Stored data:
************

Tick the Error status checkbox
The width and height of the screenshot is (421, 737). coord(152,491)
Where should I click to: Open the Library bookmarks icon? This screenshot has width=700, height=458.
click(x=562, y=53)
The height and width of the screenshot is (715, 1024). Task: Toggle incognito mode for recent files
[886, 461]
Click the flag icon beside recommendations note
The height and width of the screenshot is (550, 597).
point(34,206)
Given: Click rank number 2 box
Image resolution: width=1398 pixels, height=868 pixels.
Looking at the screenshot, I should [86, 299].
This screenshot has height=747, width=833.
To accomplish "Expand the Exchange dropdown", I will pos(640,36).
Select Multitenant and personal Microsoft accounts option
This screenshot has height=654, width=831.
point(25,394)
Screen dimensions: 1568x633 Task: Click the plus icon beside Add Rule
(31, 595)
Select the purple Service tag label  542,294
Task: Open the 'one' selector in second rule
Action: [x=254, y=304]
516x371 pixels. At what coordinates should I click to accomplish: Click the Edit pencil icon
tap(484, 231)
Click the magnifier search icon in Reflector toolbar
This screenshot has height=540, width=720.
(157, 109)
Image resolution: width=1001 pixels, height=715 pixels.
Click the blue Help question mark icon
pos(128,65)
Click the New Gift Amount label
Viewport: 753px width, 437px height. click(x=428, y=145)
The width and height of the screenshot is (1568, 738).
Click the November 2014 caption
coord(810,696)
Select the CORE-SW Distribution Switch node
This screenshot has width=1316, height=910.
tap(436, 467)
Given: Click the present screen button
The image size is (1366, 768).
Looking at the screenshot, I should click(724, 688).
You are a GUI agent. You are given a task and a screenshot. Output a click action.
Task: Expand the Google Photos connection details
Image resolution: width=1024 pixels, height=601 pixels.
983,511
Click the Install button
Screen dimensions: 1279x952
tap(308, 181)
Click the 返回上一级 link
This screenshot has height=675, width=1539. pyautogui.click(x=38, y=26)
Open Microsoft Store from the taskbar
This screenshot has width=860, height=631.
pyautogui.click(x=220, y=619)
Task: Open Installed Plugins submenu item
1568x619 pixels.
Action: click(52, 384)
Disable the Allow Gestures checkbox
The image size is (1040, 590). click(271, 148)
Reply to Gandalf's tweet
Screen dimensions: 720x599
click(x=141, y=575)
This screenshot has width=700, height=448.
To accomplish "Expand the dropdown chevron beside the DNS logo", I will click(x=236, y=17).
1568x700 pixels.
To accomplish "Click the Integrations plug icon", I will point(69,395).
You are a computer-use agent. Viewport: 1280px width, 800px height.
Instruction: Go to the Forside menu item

************

**Activity:** Within the records above, count the lines that contain "Expand" and give only that number.

**Your solution:** 3